Jingo by Terry Pratchett (1997) 448 p.
Discworld #21 (City Watch #4)



Jingo is one of the Discworld novels I remember best, since I think I started aged around 12 with The Fifth Elephant and, for some reason, worked my backwards through the City Watch books. I remember most of them fairly well, but this must have seared itself into my brain – I remember almost every scene and quite a lot of dialogue. Which makes it difficult to assess. Frankly it’s less interesting than I remember, but perhaps that’s because I remember it so well that there was nothing to surprise me?

Concerning a confrontation between Ankh-Morpork and its neighbour across the Circle Sea, Klatch (a stand-in for vaguely Middle Eastern countries), you’d imagine the fundamental theme of the book to be war.

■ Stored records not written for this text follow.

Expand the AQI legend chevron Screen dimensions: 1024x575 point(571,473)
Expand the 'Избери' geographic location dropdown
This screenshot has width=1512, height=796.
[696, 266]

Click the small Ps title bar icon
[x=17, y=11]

Not really. It has much to say about statecraft and patriotism and of course jingoism, but not about the business of war itself – though Pratchett returns to the subject in Monstrous Regiment. And despite the fact that the war is kicked off (or at least hastened along) by an assassination attempt on a visiting Klatchian dignitary to Ankh-Morpork, it feels like an odd book for Sam Vimes to be the centre of. (Though this is far more egregious in Monstrous Regiment, where even as a teenager, I thought he had no business being in.)

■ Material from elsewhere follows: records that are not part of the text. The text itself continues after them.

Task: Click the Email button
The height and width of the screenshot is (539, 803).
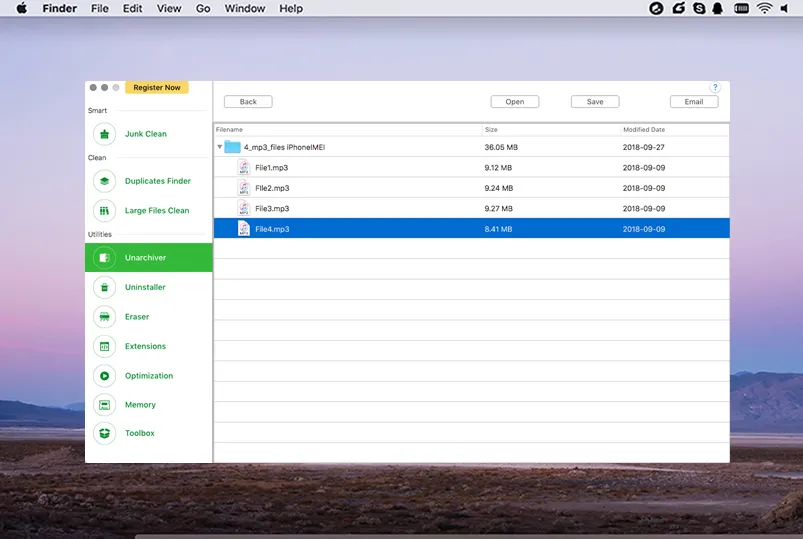Action: tap(693, 102)
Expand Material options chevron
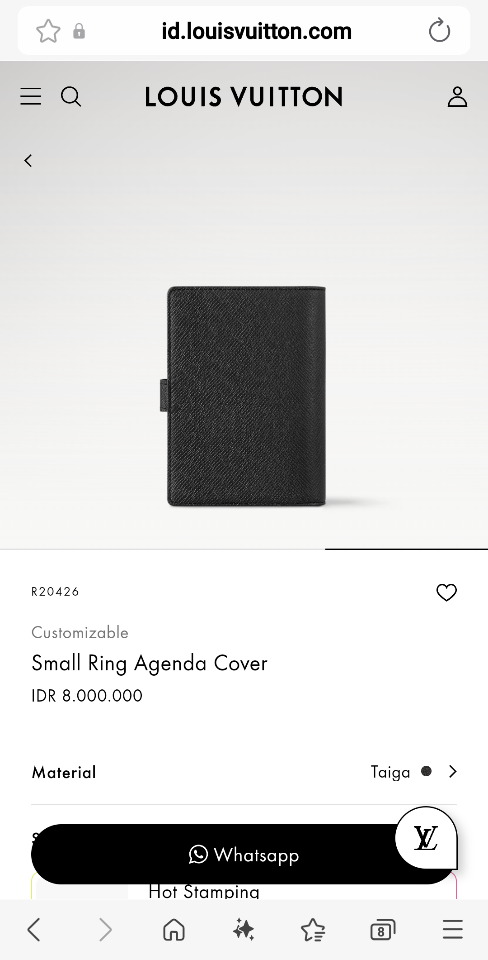Viewport: 488px width, 960px height. (x=452, y=771)
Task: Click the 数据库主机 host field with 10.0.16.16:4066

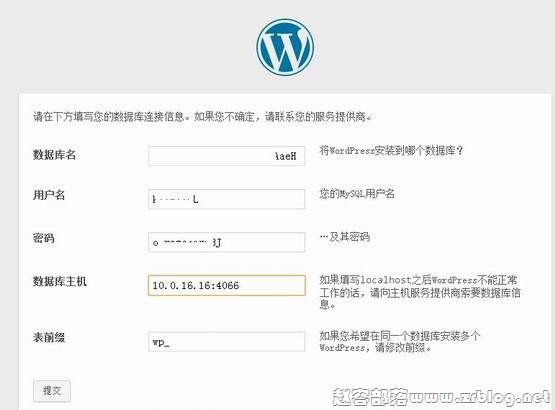Action: tap(227, 285)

There’s some good stuff in here as always. A particularly clever plot trick is the use of Vimes’ magical PDA, which begins giving him more useful appointments by telling him what is about to happen in the immediate future; and the twist which occurs (which only Pratchett could pull off) when, at a critical moment of decision, two Vimes in alternate universes accidentally grab each other’s PDAs. And so while Vimes is going after one of his abducted officers, dragging along whichever members of the Watch he could round up to get to Klatch where Captain Carrot starts playing Lawrence of Arabia, he begins receiving rather eerie and brutal butterfly-effect updates of what’s happening in a parallel universe where he stayed in Ankh-Morpork. Put like that it seems confusing and silly, but on the page, Pratchett makes it work beautifully.

Next up is Carpe Jugulum, a Witches book which many consider to be excellent but which I don’t recall very well. Hopefully that’s actually a good sign.